Politicians could see food queues as a new form of aid and for that reason may neglect to raise the level of basic social assistance, researcher says.

Leipäjono Myllypurossa.
People queue for food in Myllypuro, eastern Helsinki at Christmas. Image: Mikko Ahmajärvi/Yle

A Tampere University researcher says Finland's growing network of food aid assistance may be numbing politicians to the problem of chronic poverty in Finland. According to welfare researcher Tuomo Laihiala, it would be better to raise the level of social benefits so people can get by, rather than to see food queues grow longer.

"Poverty has persisted and even become chronic among certain groups. Something absolutely needs to be done about this development," Laihiala told Yle, adding that it is odd that for decades nothing has been done to address the root causes of food queues.

Meanwhile for the first time this Christmas, the organisers of a food aid centre in eastern Helsinki’s Myllypuro district distributed food packages to people in need. Had they not, people reliant on the aid packages for meals would have gone several days without the vital form of assistance.

"Our customers were very worried. We decided to organise a distribution drive one way or another," said Sinikka Backman, who coordinates the aid packages.

Backman estimated that some 1,200 people came to pick up food packages on Christmas Eve during the three-hour distribution window.

Record numbers in need

Grassroots organisations providing food assistance all say that more people seem to be in need of the supplemental food supplies.

Since spring, the Myllypuro food kitchen has been distributing food five days a week instead of the customary three days.

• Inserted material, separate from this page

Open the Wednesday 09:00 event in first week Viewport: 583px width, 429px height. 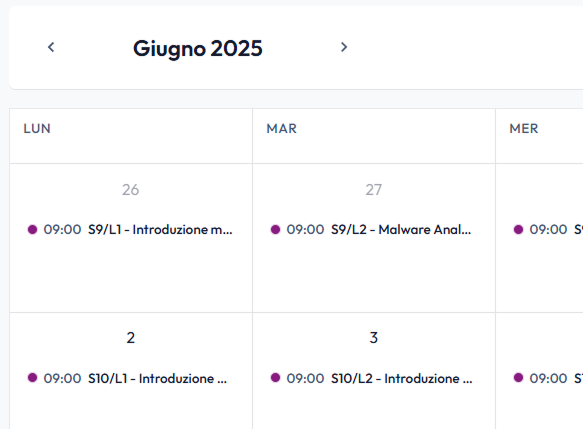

This year, an estimated 265,000 came to get free foodstuff, an increase of more than 100,000 on 2017, organisers said.

Meanwhile, the city of Vantaa has been the setting for a "common table" operation in which food aid centres have been consolidated into a central station for handling food aid distribution. This model collects unused food from grocery stores, stores it at a main station and then passes it on to 65 NGOs to provide assistance for the needy. The aim is to make efficient use of resources by combining the efforts of the city and the Lutheran church.

"The idea is for the public sector to take responsibility for the operation," explained project manager Hanna Kuisma.

In addition to distributing food parcels, the operation also seeks to provide social cohesion by providing sit-down meals, for example. According to Kuisma, the model also makes it easier for volunteer helpers to continue their work.

Other cities in Finland are following Vantaa's example, with places such as Järvenpää, Oulu, Helsinki, Turku and Tampere creating their own adaptations of the operation. Järvenpää in particular has taken the model furthest and has developed a network for providing the seated meals.

Researcher: Increase basic social security

Welfare researcher Laihiala said that over the years food aid has become more acceptable in international discourse and the same is true of Finland. While he said that the Vantaa model deserves support, there are also dangers involved.

"It could become a problem if, for instance, politicians see this as a new form of assistance for the poor which may blind them to the real need to increase the level of basic social security," he declared.

The researcher pointed out that there are hundreds of thousands of people in Finland for whom basic social benefits cannot provide a reasonable minimum standard of living. He noted that the unemployed and pensioners are most likely to seek help from food distribution centres.

"Basic benefits should be significantly increased rather than people having to resort to charitable assistance year after year," he declared.